Major junctions
- North end: T2 (Great North Road) in Nakonde
- South end: Katumbi border with Malawi

Location
- Country: Zambia
- Provinces: Muchinga
- Major cities: Nakonde, Thendere, Muyombe

Highway system
- Transport in Zambia;
| ← M13 |  | → M15 |

= M14 road (Zambia) =

Road in the Muchinga Province of Zambia

The M14 is a road in the Muchinga Province of Zambia that connects Nakonde with the Malawian Border at Katumbi via Chitipa, Thendere and Muyombe.

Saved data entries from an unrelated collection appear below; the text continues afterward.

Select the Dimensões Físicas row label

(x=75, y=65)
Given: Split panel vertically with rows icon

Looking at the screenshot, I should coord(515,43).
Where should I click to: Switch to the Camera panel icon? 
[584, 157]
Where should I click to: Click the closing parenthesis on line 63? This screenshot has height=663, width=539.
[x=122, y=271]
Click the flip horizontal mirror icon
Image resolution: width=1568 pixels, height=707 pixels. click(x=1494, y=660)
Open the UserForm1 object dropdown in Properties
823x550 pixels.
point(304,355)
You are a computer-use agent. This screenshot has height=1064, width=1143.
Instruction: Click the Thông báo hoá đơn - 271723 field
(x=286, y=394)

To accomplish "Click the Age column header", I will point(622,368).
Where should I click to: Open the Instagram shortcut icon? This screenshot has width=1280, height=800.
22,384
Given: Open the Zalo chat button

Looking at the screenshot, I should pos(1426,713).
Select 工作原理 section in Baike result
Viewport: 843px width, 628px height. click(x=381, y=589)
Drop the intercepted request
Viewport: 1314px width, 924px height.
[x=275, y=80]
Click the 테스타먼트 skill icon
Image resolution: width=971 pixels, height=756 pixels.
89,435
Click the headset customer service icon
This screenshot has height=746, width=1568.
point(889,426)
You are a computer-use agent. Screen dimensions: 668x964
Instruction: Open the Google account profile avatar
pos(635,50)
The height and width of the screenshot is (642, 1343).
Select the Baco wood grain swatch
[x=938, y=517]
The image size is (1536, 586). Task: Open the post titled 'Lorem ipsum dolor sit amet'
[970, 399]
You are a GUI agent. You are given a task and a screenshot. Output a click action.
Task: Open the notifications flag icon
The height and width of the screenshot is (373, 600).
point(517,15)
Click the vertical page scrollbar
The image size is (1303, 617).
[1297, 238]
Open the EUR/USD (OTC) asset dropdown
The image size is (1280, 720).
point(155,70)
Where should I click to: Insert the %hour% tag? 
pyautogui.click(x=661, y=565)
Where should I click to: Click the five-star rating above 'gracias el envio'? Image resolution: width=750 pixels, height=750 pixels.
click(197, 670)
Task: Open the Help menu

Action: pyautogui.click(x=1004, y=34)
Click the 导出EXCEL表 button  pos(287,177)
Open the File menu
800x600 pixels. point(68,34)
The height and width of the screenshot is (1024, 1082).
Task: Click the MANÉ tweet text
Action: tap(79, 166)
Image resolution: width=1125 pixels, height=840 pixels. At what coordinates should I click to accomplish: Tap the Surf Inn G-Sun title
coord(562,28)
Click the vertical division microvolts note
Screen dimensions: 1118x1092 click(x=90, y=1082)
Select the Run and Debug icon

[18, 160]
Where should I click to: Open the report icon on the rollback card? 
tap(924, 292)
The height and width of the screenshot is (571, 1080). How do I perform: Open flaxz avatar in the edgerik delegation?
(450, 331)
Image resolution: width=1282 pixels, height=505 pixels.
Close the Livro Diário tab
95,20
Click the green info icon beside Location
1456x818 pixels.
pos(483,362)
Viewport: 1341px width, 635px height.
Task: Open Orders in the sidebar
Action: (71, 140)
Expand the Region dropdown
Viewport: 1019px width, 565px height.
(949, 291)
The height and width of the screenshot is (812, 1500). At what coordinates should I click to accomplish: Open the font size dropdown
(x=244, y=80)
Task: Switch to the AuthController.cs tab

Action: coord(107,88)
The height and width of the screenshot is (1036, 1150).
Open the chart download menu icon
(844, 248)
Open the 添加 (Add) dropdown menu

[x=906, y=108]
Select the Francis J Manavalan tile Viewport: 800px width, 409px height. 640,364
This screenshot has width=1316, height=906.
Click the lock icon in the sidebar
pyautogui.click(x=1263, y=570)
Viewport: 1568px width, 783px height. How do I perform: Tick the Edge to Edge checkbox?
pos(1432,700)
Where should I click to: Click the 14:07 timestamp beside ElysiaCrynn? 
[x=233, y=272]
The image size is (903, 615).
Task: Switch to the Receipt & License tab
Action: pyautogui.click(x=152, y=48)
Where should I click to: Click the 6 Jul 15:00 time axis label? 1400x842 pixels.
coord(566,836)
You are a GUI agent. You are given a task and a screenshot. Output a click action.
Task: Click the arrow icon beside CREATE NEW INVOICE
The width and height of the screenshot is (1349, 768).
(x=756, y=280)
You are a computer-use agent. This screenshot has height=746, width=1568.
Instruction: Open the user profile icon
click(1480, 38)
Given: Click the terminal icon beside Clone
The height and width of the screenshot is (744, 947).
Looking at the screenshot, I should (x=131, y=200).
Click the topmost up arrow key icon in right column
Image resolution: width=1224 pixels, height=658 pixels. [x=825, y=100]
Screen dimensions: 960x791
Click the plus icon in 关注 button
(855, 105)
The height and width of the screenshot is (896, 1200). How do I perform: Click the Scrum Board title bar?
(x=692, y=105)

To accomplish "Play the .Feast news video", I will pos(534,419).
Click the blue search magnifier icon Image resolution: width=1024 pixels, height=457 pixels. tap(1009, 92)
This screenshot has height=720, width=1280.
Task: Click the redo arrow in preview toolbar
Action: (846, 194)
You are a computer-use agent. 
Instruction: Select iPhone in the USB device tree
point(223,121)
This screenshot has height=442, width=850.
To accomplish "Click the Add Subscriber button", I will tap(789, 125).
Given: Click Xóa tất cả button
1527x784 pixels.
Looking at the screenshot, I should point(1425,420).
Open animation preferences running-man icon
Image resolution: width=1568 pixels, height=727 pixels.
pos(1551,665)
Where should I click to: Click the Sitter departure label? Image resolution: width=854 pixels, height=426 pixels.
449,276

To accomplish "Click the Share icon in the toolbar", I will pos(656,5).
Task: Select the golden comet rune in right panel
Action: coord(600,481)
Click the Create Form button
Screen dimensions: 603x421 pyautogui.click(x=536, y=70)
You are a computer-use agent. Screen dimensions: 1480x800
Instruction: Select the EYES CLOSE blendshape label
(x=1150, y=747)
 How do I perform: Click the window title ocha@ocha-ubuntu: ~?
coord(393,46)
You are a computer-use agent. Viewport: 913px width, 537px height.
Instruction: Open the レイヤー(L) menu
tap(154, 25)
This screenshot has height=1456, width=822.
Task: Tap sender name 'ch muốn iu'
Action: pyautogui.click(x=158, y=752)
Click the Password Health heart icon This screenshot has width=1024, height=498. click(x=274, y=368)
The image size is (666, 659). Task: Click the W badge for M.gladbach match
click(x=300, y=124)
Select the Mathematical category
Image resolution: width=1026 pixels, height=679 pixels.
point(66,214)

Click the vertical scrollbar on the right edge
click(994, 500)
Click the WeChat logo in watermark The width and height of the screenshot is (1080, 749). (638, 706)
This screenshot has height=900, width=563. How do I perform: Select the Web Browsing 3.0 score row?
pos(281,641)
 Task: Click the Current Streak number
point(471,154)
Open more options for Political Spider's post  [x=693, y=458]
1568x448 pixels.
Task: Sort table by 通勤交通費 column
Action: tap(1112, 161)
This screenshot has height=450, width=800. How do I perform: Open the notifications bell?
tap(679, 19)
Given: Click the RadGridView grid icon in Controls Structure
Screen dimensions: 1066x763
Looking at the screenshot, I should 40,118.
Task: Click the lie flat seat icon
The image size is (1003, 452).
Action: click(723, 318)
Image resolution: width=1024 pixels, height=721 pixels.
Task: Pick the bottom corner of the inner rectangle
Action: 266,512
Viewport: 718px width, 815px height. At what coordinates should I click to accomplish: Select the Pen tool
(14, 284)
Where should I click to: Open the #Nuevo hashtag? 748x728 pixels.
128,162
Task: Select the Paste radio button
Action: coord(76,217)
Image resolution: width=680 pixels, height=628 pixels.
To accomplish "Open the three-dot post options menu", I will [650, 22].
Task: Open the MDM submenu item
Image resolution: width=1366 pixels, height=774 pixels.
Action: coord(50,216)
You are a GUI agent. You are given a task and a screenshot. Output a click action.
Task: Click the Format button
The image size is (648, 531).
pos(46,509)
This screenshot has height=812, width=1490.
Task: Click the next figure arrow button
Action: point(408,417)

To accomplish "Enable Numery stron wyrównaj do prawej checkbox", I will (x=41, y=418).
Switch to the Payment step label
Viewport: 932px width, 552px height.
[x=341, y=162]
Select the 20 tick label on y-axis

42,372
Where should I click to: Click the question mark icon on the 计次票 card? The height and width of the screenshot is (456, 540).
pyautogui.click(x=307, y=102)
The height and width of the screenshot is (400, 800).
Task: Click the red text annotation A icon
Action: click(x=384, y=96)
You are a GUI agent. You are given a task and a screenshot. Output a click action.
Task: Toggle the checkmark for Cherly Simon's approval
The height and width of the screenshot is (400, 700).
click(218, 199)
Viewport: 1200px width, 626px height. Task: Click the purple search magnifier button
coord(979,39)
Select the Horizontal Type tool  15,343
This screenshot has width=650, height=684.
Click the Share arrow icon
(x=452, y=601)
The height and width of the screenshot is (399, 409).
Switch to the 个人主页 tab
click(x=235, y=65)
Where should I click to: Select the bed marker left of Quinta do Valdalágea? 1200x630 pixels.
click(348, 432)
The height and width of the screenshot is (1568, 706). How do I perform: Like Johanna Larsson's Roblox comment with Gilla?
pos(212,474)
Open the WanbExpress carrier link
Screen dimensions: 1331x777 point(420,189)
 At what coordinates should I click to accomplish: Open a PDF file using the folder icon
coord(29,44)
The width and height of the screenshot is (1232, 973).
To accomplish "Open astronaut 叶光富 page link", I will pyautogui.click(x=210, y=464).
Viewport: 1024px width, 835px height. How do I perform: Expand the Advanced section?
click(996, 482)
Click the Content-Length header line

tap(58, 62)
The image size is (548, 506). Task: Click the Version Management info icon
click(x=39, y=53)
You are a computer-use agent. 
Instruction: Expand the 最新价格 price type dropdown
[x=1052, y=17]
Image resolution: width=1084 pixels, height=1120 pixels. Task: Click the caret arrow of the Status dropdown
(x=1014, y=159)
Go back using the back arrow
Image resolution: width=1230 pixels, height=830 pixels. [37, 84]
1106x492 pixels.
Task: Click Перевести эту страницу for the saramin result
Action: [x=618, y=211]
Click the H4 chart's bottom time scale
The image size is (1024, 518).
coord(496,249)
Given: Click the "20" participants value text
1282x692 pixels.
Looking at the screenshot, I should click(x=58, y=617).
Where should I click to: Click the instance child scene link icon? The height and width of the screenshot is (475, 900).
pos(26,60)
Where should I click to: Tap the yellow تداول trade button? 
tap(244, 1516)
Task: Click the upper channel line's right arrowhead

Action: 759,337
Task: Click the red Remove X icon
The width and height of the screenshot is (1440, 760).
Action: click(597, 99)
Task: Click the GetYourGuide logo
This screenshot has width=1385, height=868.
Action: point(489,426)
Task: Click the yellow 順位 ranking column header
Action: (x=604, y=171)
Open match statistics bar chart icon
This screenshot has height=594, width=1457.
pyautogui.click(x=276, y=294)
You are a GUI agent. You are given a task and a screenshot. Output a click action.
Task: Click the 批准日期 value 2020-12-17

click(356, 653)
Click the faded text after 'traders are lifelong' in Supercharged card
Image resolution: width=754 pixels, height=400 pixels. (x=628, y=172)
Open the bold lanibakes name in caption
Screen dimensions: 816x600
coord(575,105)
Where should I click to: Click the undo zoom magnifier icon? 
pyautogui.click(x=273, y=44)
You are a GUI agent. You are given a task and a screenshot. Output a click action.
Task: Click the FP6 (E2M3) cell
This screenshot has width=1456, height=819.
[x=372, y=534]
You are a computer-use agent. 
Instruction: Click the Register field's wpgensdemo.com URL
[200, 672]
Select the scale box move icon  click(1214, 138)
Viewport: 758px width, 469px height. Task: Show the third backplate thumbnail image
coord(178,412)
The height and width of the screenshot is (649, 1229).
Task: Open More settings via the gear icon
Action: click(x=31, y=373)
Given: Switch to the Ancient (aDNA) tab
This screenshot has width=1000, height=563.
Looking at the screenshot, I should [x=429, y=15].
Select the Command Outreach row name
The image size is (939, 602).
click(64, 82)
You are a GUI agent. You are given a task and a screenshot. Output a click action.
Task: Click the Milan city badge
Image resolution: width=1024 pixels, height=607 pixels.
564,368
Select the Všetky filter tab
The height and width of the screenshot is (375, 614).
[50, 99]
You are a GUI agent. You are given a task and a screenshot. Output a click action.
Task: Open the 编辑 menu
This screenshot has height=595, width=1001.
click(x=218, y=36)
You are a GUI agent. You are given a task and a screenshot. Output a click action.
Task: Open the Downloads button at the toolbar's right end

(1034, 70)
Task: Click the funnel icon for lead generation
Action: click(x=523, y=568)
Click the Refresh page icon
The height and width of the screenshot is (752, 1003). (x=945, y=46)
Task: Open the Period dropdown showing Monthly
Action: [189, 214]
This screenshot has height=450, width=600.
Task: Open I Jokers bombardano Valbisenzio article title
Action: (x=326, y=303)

It is made up of two disjoint segments (the first section is from Nakonde to the Chitipa Border with Malawi and the second section is from the Border with Malawi south of Chisenga (near Mafinga Central), through Thendere and Muyombe, to the Border with Malawi at Katumbi).

== Route ==
The M14 is made up of two disjoint segments.

=== First Section ===
The M14 begins in Nakonde, (just north-east of the town centre and just south-west of the Tunduma Border with Tanzania) at a junction with the T2 road (Great North Road; Tanzam Highway). It heads south-east for 85 kilometres, through the eastern part of Isoka District, to the Chitipa Border with Malawi, where it becomes the M9 road of Malawi and passes through the town of Chitipa on the other side. This marks the end of the first section.

=== Second Section ===
The second section begins at a border with Malawi approximately 15 kilometres south of the Malawian town of Chisenga (in the Chitipa District), near the Mafinga Central peak in the Mafinga Hills (south-east of the Luangwa River source). It heads southwards through Mafinga District for 100 kilometres, through the towns of Thendere (headquarters of Mafinga District; where it meets the D790 coming from Isoka) and Muyombe, to the Katumbi Border with Malawi (south-west of the Nyika National Park), with the town of Katumbi on the other side. This marks the end of the second section.

The in-between road connecting Chitipa (near the end of the first section) with Chisenga (near the beginning of the second section) forms part of Malawi's M9 road.